Although I know that Texas isn’t a country (yes, I passed Intro to Geography), it does have a distinct and unique culture.

More important to me, it has a distinct cuisine: Tex-Mex.

Instead of a baked ham and potatoes, our Christmas Eve menu usually consists queso, vegetarian tortilla soup and sautéed vegetables.

With a group of the cousins for 2007's Christmas Eve.

For as good as those things are, my absolute favorite family speciality is my aunt’s Mexican hot chocolate. The blend of cinnamon, cocoa and a bit of chili just warms me up in a way that not even regular hot chocolate can match.

Yesterday, I had a strong craving for some Mexican hot chocolate. But with temperatures still pushing 100 degrees, the “hot” part didn’t really appeal to me.

After a bit of searching, I can upon Mama Pea‘s recipe for Mexican Chocolate Cookies.

Without hesitation, I whipped up a batch.

The verdict: I love my aunt and will always be loyal to her hot chocolate, but these cookies were amazing!

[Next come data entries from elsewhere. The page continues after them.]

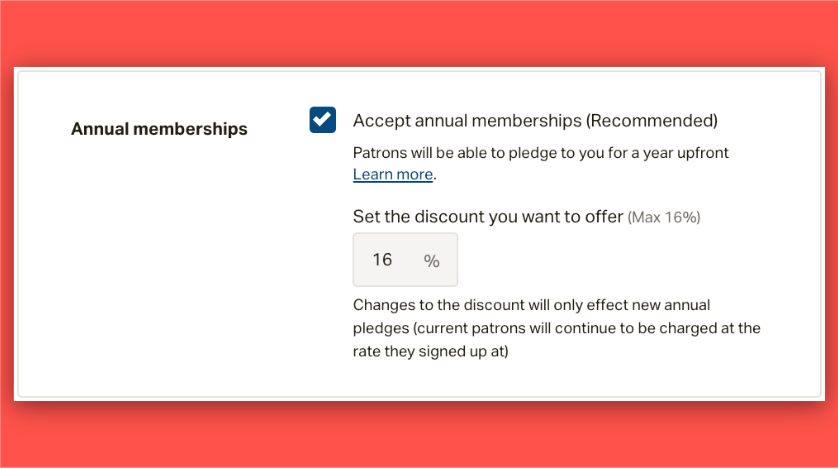The width and height of the screenshot is (838, 469).
Task: Focus the discount percentage input field
Action: click(405, 260)
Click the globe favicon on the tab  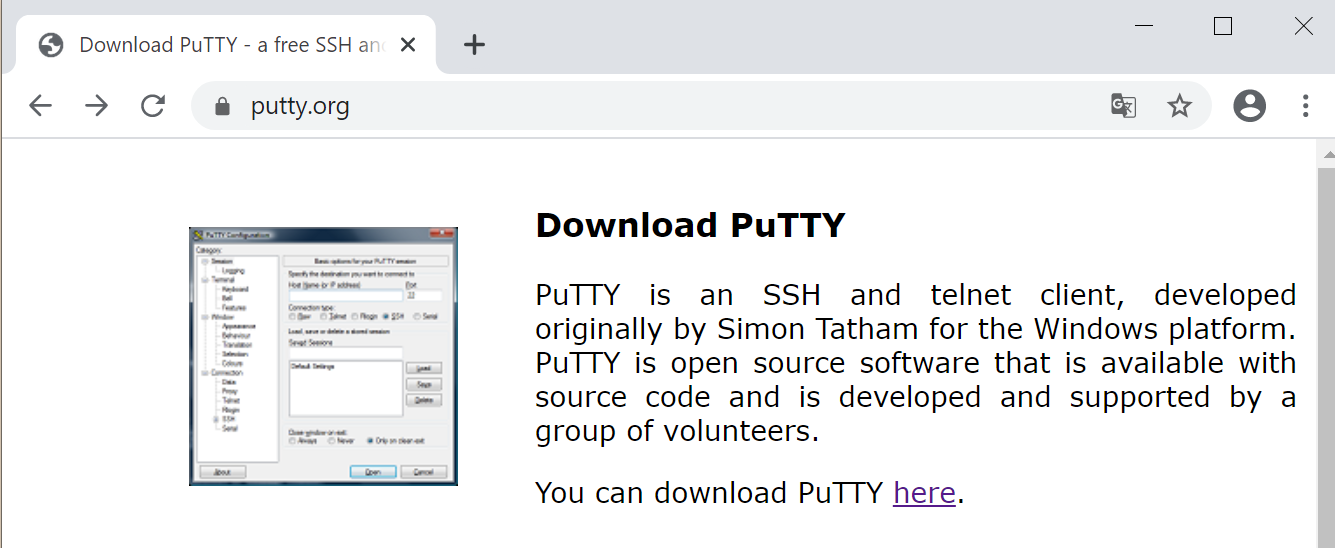pyautogui.click(x=51, y=45)
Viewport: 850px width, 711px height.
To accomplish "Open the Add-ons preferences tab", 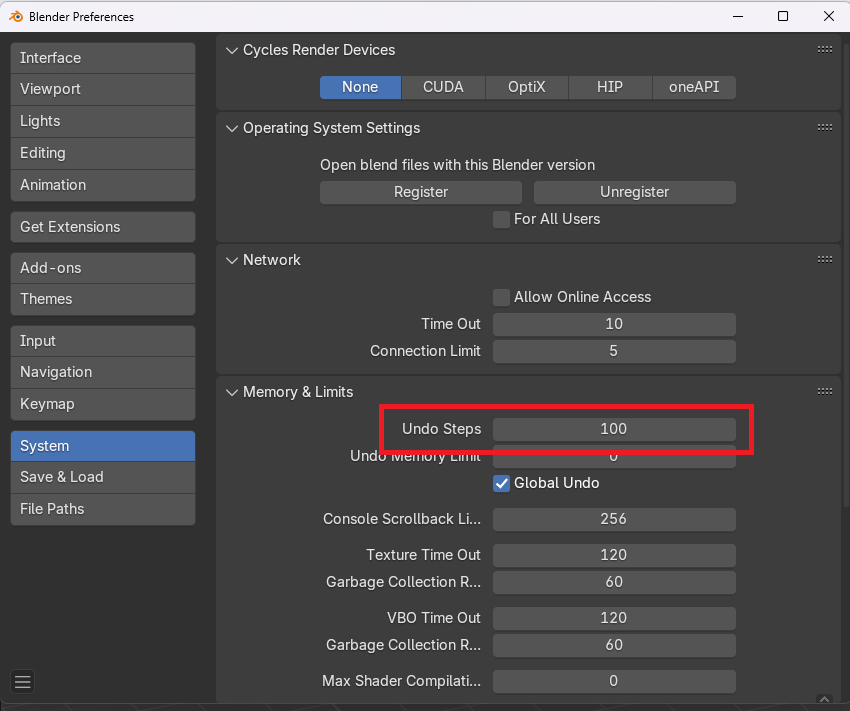I will click(103, 268).
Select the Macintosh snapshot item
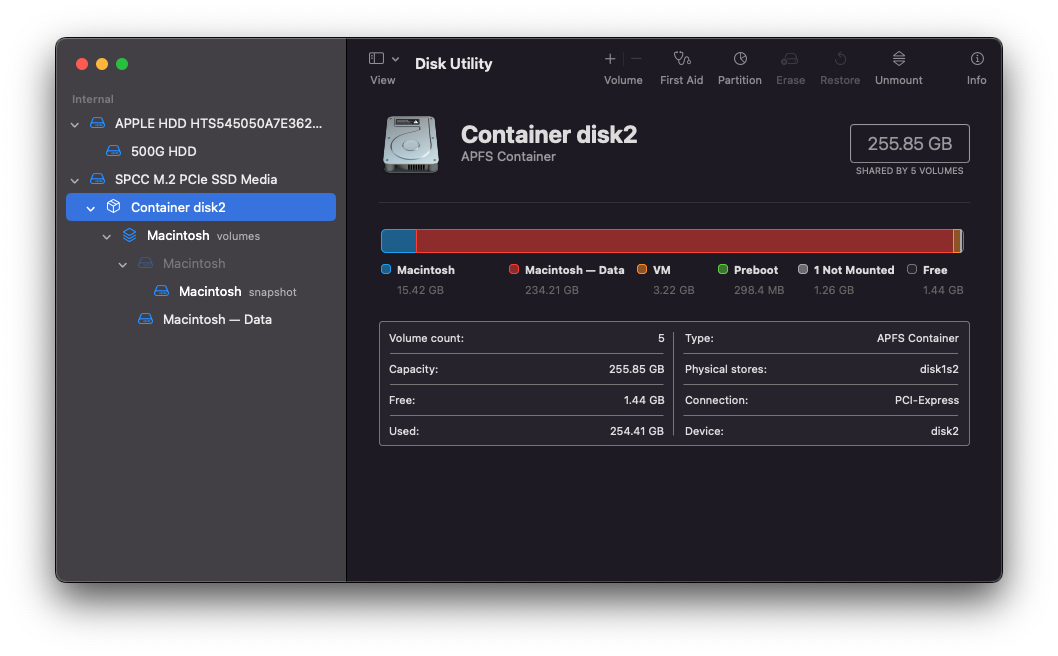The height and width of the screenshot is (656, 1058). pos(210,292)
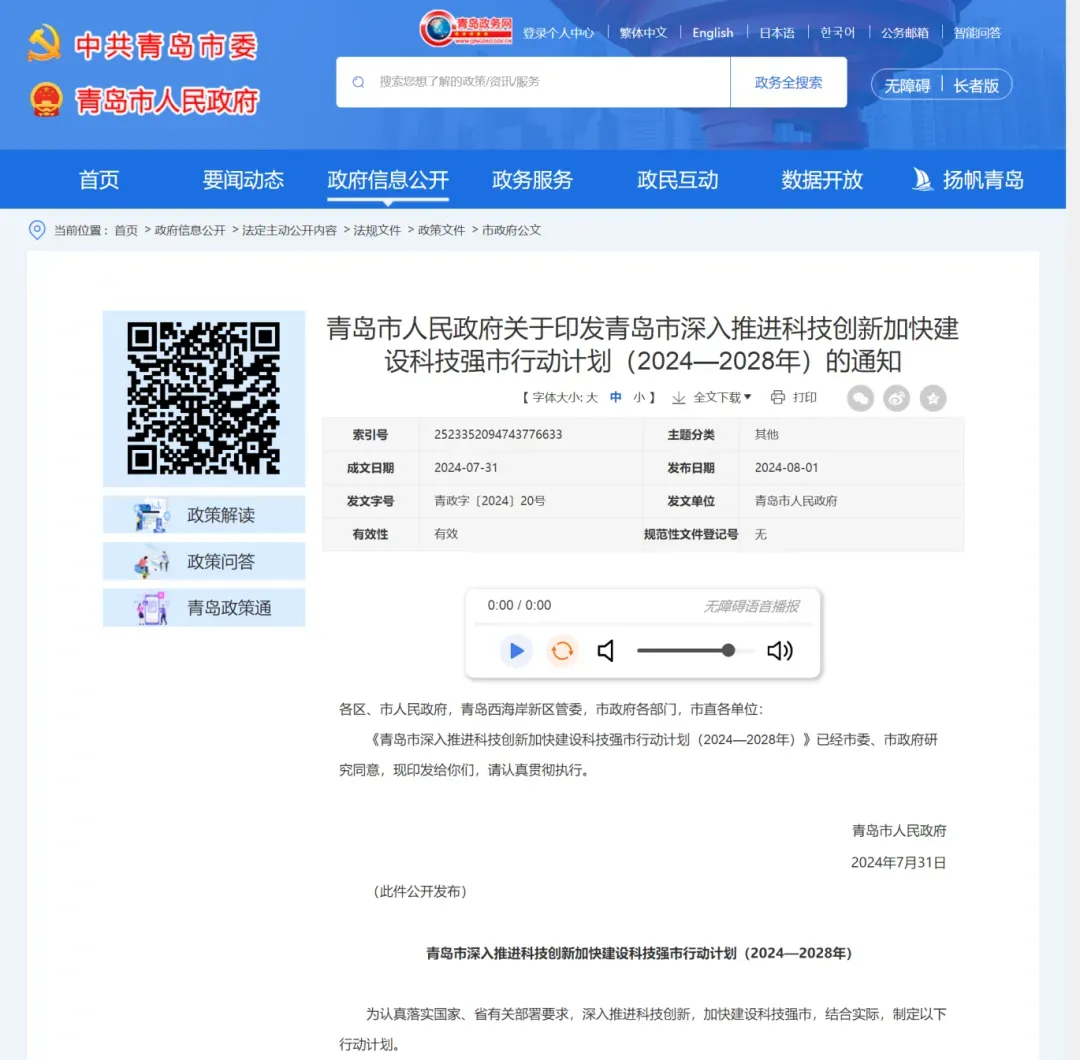
Task: Switch font size to 小
Action: (638, 397)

There was a complexity not found in most chocolate cookies, but the taste wasn’t too overwhelming.

The first official training day for my half-marathon called for a 4-mile run. Nothing too intense, but it did work up a good appetite.

To satisfy that, my other eats for the day included:

Green Monster

Consumed: 1 “Fiber One” strawberry yogurt, 1/2 frozen banana, light soy milk, two handfuls of spinach, 1 T PB, sprinkle of Kashi cereal and granola.

Mediterranean Salad

Consumed: Romaine, carrots, roasted peppers, feta and hummus with balsamic vinaigrette.

Greek Yogurt and Granola

Consumed: Dannon strawberry Greek yogurt, granola and a possible sprinkle of dark chocolate chips.

PB, J and Banana Panini

Consumed: 1 “Flat Out” whole wheat tortilla, small banana, 1 T PB and jelly. Prepared by bundling into a square, pressing on grill pan and sprinkled with cinnamon.

Since the day wasn’t already sweet enough, the boy and I decided to walk up to a local snow cone stand.

He suffered a stubbed toe and I broke my shoe, but we made it there alive…

Consumed: Sugar-free black cherry snow cone.

I only have a couple of days left before school picks back up, so I’m trying to squeeze summer for all it’s worth. Although my day may not have been filled with the healthiest of eats, I enjoyed every minute bite of it.

Question: What kinds of food does your family traditionally bake or cook?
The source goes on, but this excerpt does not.